== SHORT PROBLEM 1 ==
In the essay on the Book of Ruth, to whom did Dr. Benjamin Franklin reportedly read the story?
== SHORT PROBLEM 2 ==
Continue the essay on the Book of Ruth from the point where it stops.

== TEXT EXTRACT ==
Rev. Charles Edward Smith, D.D., Fredonia, N. Y.
That the Book of Ruth is a very interesting story; indeed one of those Bible stories which make one realize how far Biblical authors surpass all others in every kind of literary composition, will not be denied by any who are sufficiently familiar with it to be able to appreciate it. The tradition that Dr. Benjamin Franklin once read it to a company of French ladies who were astonished to learn that a work so fascinating should be found in the Hebrew Scriptures is not too extraordinary to be true. And this may have been one of those Bible stories which reconciled the boy Hugh Miller, the future Stone Mason of Cromarty, who became so famous as a geologist and author, to the unwelcome task of learning to read. Certainly the discovery of such a literary treasure would be a powerful incentive to any story-loving child. But whether this charming tale properly takes its place in a divinely inspired Bible, whether it can be confidently considered the work of the Holy Spirit, whether its subject matter is so germain to the great gospel message and the interest it creates contributes to faith in personal salvation—that is a demand upon it of a much higher order, and, if satisfied, greatly enhances our reverence for the story and our delight in its mission. But this profounder understanding of the Book of Ruth can scarcely be possessed by many Bible students as the writer of this paper has reason to conclude from his own personal history. And having gained it he naturally desires to share his pleasure and advantage with others.

== RECORDED DATA ==
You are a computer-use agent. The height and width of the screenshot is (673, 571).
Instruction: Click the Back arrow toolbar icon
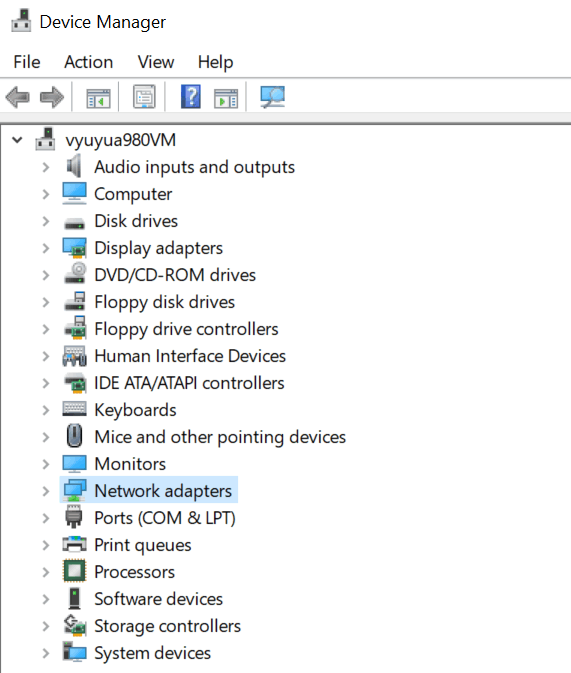point(18,97)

== TASK RESULT 1 ==
A company of French ladies.

== TASK RESULT 2 ==
Let us begin with that which is the most obvious feature of the book, the love of Ruth for Naomi. In vain might we look either in the Bible or out of it for an equally thrilling avowal of unalterable attachment. Immediately following Naomi’s disinterested attempt to induce her daughters-in-law to return to their country and people comes the striking contrast between the behaviors of the two, in that Orpah kissed her mother-in-law, but Ruth clave unto her. Nothing could be more beautiful, more impressive, or more touching than the words in which she expressed her determination. One delights to repeat them as a rare and precious jewel in the language of affection. “Intreat me not to leave thee, or to return from following after thee, for whither thou goest, I will go, and where thou lodgest I will lodge; thy people shall be my people and thy God, my God. Where thou diest will I die and there will I be buried; the Lord do so to me and more also, if aught but death part thee and me!”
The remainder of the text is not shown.